(Work required): Return verbatim the part of the passage below on majority-Thai private limited companies, starting with "Majority-Thai Private Limited" and going on through "approached with caution.".

----- Document text

Majority-Thai Private Limited Companies: A Gateway To The Thai Market

As a general practice, a Thai limited company typically restricts foreign business ownership to a maximum of 49%, meaning that foreigners cannot hold more than 49% of the company’s shares. Some inexperienced or misinformed investors may attempt to overcome this limitation by involving Thai nominee shareholders to hold a 51% stake in the business on their behalf. However, it’s crucial to note that such an action is a violation of the Foreign Business Act (FBA) and should be approached with caution.

Despite this ownership limitation, Thai companies offer several advantages over foreign-owned enterprises, including the absence of restrictions on the type of business they can engage in, lower initial setup costs, the ability to purchase and own land, and various other benefits. Nevertheless, it’s important to acknowledge that this structure may not be suitable for all foreign entrepreneurs, and those seeking greater control of their company will need to explore alternative solutions.

----------
----- Provided records

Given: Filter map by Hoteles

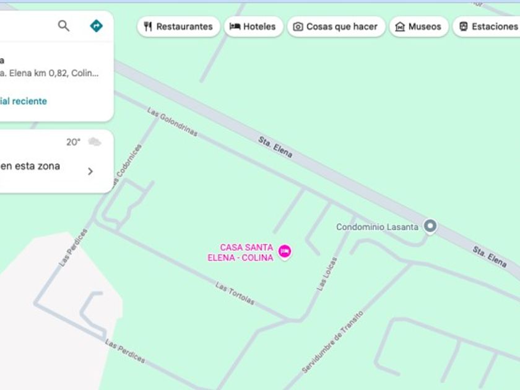Looking at the screenshot, I should coord(254,27).
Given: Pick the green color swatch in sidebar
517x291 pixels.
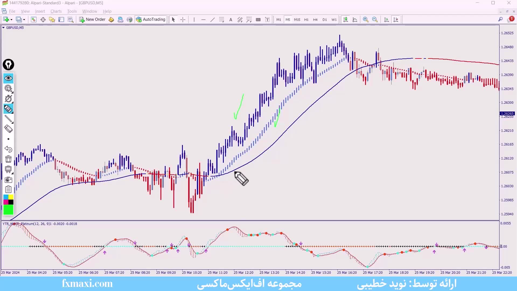Looking at the screenshot, I should pos(8,210).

----------

(Exercise solution):
Majority-Thai Private Limited Companies: A Gateway To The Thai Market

As a general practice, a Thai limited company typically restricts foreign business ownership to a maximum of 49%, meaning that foreigners cannot hold more than 49% of the company’s shares. Some inexperienced or misinformed investors may attempt to overcome this limitation by involving Thai nominee shareholders to hold a 51% stake in the business on their behalf. However, it’s crucial to note that such an action is a violation of the Foreign Business Act (FBA) and should be approached with caution.